Extracted information:

****************************************

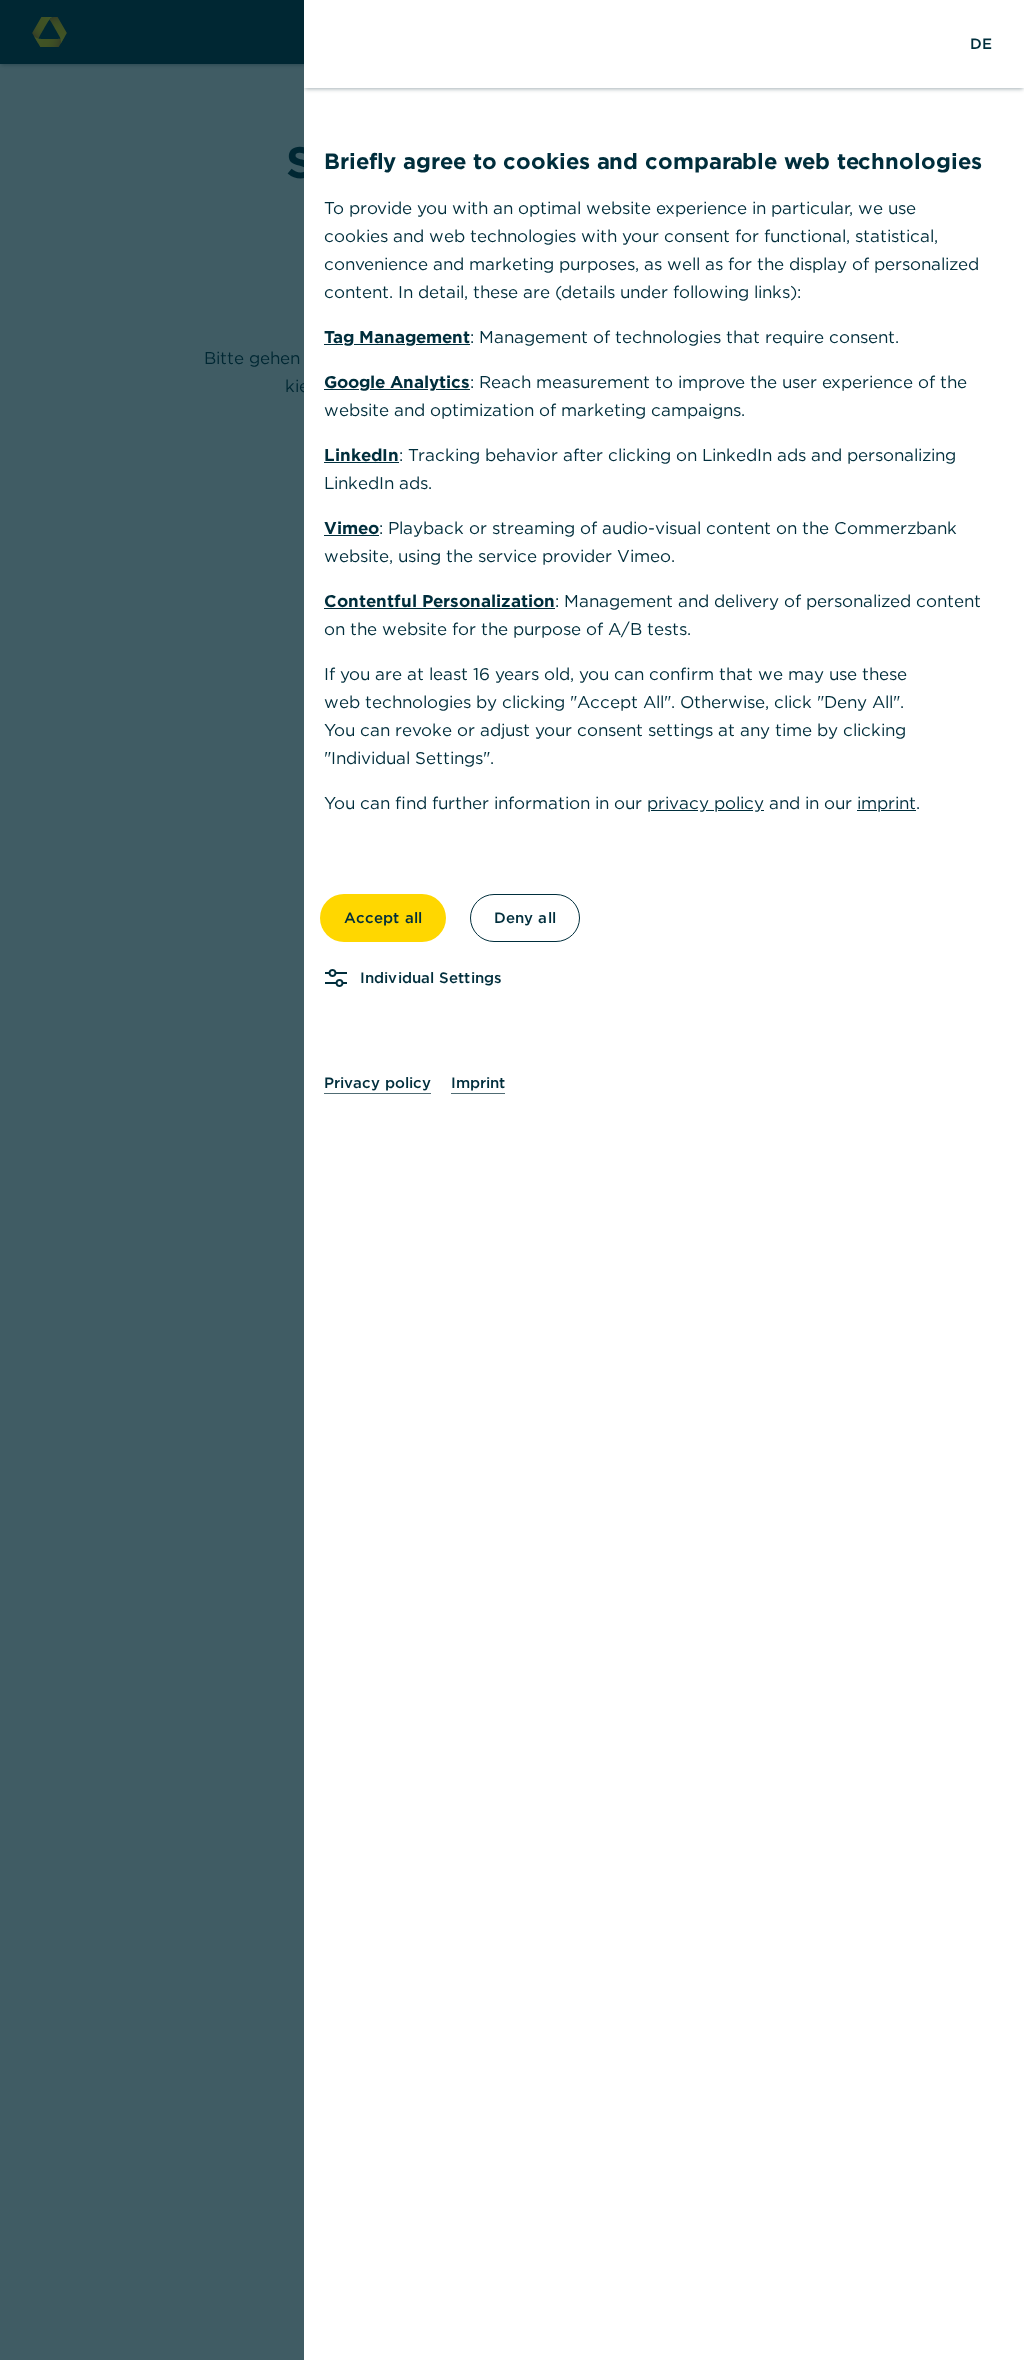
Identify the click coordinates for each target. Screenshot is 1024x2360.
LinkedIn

****************************************

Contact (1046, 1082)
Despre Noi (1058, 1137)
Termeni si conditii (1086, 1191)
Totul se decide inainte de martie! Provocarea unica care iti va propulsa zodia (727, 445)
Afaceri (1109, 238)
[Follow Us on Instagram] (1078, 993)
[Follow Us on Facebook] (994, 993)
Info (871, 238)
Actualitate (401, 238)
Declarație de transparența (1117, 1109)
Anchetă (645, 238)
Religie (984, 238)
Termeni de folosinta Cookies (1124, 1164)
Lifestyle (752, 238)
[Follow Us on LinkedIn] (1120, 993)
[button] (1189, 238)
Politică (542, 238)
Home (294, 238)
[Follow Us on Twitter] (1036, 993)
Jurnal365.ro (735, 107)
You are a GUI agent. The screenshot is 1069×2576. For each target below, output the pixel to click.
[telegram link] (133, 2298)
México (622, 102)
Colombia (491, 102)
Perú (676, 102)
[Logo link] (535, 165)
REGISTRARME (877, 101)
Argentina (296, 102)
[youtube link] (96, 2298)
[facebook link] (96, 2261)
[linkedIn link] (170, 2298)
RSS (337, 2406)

****************************************

Requirement: Could you transcribe the entries above word for word, from the line with "[button] (1189, 238)" down to the line with "RSS (337, 2406)", keeping both?

Task output:
[button] (1189, 238)
Politică (542, 238)
Home (294, 238)
[Follow Us on Twitter] (1036, 993)
Jurnal365.ro (735, 107)
You are a GUI agent. The screenshot is 1069×2576. For each target below, output the pixel to click.
[telegram link] (133, 2298)
México (622, 102)
Colombia (491, 102)
Perú (676, 102)
[Logo link] (535, 165)
REGISTRARME (877, 101)
Argentina (296, 102)
[youtube link] (96, 2298)
[facebook link] (96, 2261)
[linkedIn link] (170, 2298)
RSS (337, 2406)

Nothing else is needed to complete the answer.